Riccardo Perpetuini

Personal information
- Full name: Riccardo Perpetuini
- Date of birth: 4 August 1990 (age 34)
- Place of birth: Latina, Italy
- Height: 1.79 m (5 ft 10+1⁄2 in)
- Position(s): Midfielder, Left Back

Youth career
- Lazio

Senior career*
- Years: Team / Apps / (Gls)
- 2008–2015: Lazio / 3 / (0)
- 2010–2011: → Crotone (loan) / 9 / (0)
- 2011–2012: → Foggia (loan) / 21 / (0)
- 2012–2014: → Salernitana (loan) / 52 / (6)
- 2014–2015: → L'Aquila (loan) / 10 / (0)
- 2015–2016: Cremonese / 14 / (0)
- 2016: Mantova / 12 / (0)

International career^{‡}
- 2010: Italy U20 / 6 / (0)

= Riccardo Perpetuini =

Italian footballer

Riccardo Perpetuini (born 4 August 1990 in Latina, Italy) is an Italian retired footballer.

==Club career==

===Lazio===
A native of Cisterna di Latina, just south of Rome, Perpetuini came through the successful youth academy at Lazio. He made his Serie A debut on 17 May 2009, coming on as a 69th-minute substitute for Ousmane Dabo in a 2–0 loss to Palermo at the Renzo Barbera.
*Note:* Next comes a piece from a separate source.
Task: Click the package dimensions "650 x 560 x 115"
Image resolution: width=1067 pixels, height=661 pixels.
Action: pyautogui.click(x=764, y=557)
He also played as left-back in 2009–10 season.

He retired in 2016 to start a career as a dentist.

== Career statistics ==

| Club | Season | League |  | Cup |  | League Cup |  | Europe |  | Other |  | Total |  |
| Apps | Goals | Assists | Apps | Goals | Assists | Apps | Goals | Assists | Apps | Goals | Assists |
| Lazio | 2008–09 | 1 | 0 | 0 | 0 | 0 | 0 | 0 | 0 | 0 | 0 | 1 | 0 |
| 2009–10 | 2 | 0 | 0 | 0 | 0 | 0 | 0 | 0 | 0 | 0 | 2 | 0 |
| Total |  | 3 | 0 | 0 | 0 | 0 | 0 | 0 | 0 | 0 | 0 | 3 | 0 |

Statistics accurate as of match played 28 September 2009.